Exercise objective:
The answer should be one number: the count of lines in the listing below with "will" in them.
################
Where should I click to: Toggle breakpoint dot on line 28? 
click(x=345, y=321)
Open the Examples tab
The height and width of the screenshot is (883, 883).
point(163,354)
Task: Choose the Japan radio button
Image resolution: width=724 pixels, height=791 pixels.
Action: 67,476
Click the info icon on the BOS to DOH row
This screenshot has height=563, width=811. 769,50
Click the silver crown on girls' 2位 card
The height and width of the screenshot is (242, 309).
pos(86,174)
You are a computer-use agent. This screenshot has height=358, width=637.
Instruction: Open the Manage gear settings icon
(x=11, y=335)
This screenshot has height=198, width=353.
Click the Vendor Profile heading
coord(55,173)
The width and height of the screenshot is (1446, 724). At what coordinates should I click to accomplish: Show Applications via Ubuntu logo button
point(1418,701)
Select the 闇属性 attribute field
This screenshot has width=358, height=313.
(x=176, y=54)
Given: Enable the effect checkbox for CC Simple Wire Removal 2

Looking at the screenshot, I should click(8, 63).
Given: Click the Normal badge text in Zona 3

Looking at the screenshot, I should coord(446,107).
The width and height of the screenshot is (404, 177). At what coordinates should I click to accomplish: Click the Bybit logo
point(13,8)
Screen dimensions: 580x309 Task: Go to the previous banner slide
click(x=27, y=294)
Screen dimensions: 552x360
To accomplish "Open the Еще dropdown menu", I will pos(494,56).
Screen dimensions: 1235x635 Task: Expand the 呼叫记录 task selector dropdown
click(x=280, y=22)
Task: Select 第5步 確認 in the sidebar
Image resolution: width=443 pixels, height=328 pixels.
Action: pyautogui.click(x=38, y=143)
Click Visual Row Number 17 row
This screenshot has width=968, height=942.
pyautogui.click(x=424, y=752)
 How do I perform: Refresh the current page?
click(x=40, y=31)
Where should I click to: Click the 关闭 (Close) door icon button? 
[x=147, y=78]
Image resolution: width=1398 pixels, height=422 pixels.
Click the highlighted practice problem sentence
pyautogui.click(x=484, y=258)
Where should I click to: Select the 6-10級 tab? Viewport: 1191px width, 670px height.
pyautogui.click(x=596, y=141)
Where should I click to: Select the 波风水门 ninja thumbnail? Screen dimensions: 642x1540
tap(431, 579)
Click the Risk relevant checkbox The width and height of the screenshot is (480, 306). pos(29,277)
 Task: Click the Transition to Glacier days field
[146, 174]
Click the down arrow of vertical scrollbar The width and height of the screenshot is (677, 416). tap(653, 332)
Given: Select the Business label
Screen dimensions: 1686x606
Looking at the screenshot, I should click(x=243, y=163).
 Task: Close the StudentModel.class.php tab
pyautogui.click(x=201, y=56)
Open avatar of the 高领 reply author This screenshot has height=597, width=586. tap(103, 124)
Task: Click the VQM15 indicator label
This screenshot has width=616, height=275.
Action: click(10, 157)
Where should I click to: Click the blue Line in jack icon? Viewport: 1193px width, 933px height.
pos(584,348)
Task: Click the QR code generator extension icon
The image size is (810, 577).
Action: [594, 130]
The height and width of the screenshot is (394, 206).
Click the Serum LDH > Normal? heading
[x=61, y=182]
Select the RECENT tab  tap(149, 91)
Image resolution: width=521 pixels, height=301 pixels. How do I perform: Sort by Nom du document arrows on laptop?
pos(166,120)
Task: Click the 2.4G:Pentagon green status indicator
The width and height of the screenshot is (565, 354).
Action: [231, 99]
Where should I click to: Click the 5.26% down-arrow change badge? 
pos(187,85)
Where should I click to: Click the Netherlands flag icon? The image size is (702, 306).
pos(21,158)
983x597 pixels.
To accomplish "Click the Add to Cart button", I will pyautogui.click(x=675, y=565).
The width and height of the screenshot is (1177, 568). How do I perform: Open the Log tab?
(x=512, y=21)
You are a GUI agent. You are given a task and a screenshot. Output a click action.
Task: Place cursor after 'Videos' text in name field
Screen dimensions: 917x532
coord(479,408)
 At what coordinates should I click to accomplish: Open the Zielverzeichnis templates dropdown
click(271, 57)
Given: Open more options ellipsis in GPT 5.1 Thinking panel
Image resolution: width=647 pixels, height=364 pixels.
################
Written reply:
2